Thanks to Sujet Saenkham’s cooking, there's a whole lot of chilli on one tiny patch of Surry Hills. Here at the Eating House, it’s not only Thai dishes that get a workout, but Malaysian and Chinese as well. For instance the sweet savour of Brussels sprouts stir-fried with slices of Chinese sausage, or a Thai yellow curry of tofu, cashews, green beans and white cabbage with brightness and gentle spice. Or it could well be a Malaysian char kway teow, all glossy sticky noodles, prawns, baby squid and bean shoots with a really nice wok hei, or breath of the wok, to all you gwailo/farang/ang mo readers. It’s not quite as fluffy and airy as you might find at some of the straight-up Malaysian places in Sydney, but it’s damn fine all the same.
Everybody likes roti – what’s not to like? Paper-thin pieces of dough are rolled out very thinly, fried on a hotplate and folded into little parcels to be eaten with curry or ice cream or even just by themselves. Though these are traditionally Indian fare, they’re also a main feature of Malaysian cuisine. From the way people talk about Mamak's roti, you can almost forget they serve actual meals. Let the record show that they do. If you're in the market for a smoking hot curry, this is the place to go. The Sambal sauce over stir fried prawn or cuttlefish will scorch your taste buds.
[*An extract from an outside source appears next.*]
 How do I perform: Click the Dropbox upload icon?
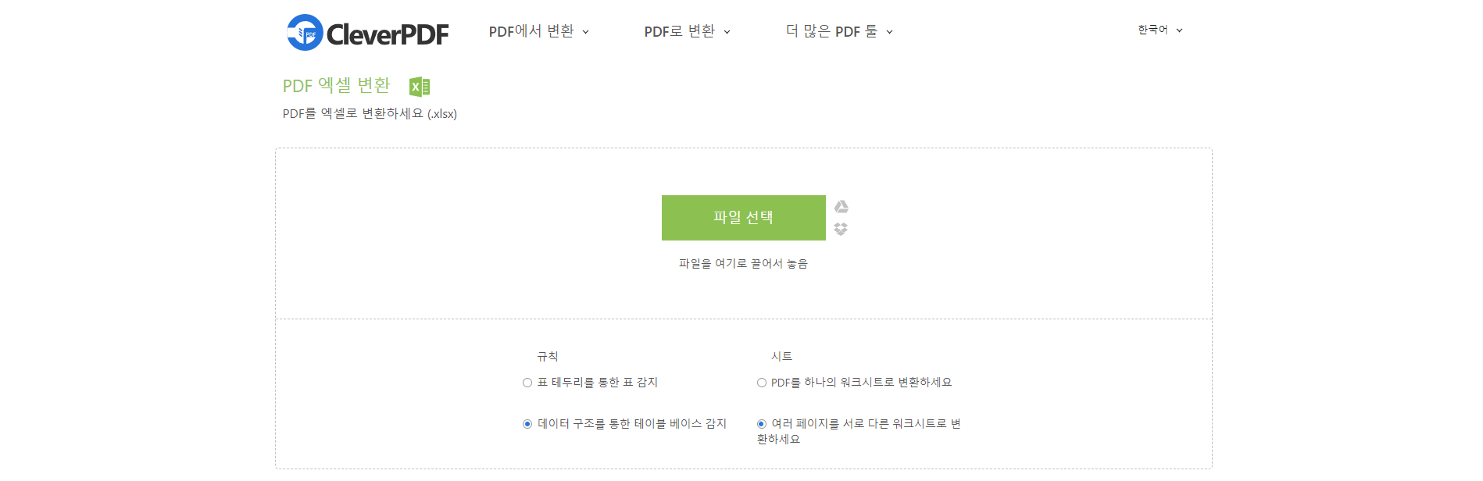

Here husband-and-wife team Andrew Bao and Pinjun Li serve quality fare executed with skill.
The striking thing about the dishes is their elegance, subtlety and clarity of flavours in the face of so much fat, salt and heat. That said, it's the type of heat that blossoms and blooms in your mouth rather than attacking you like an angry bee.It's the combination of textures at Chairman Mao that really get us going. Take the dish of broad beans with pork mince: the chalky, squishy, chubby little beans are all coated in spicy, sweet, fried pork mince – the combination is pretty much life changing. A side of pickled radish is slimy, salty, crunchy and sweet all at the same time, while a side of black fungus is gelatinous and hot.
Casual, rustic and rambunctious, this Glebe Point Road favourite is full to bursting with locals after burritos, tacos and cheesy dip.
They do all the usual crowd pleasers like nachos and tacos but we’re more interested in the build-your-own Flying Fajitas – a house specialty – with spiced rice, black beans and seared prawns, or the burritos filled with rice, beans, beef and onion.To take things up a notch, look to the restaurant’s fourth wall. Little cameos of Frida Kahlo, chunky crucifixes and tin framed mirrors line three of the brightly coloured walls while adorning the fourth is a cabinet filled with the most deadly hot sauces known to man. Approach with extreme caution – they’re not your common or garden variety – they’re so hot you’ll feel like you’ve rubbed your tummy with draino. If in doubt about which one to pick, ask one of the brightly dressed waitresses: “Anything with the words hell, burning or death are pretty good indicators” she tells us. You can also buy them from the restaurant if you take a particular fancy to any of them (we took home a bottle of the Widow Maker, complete with plastic spider on the label).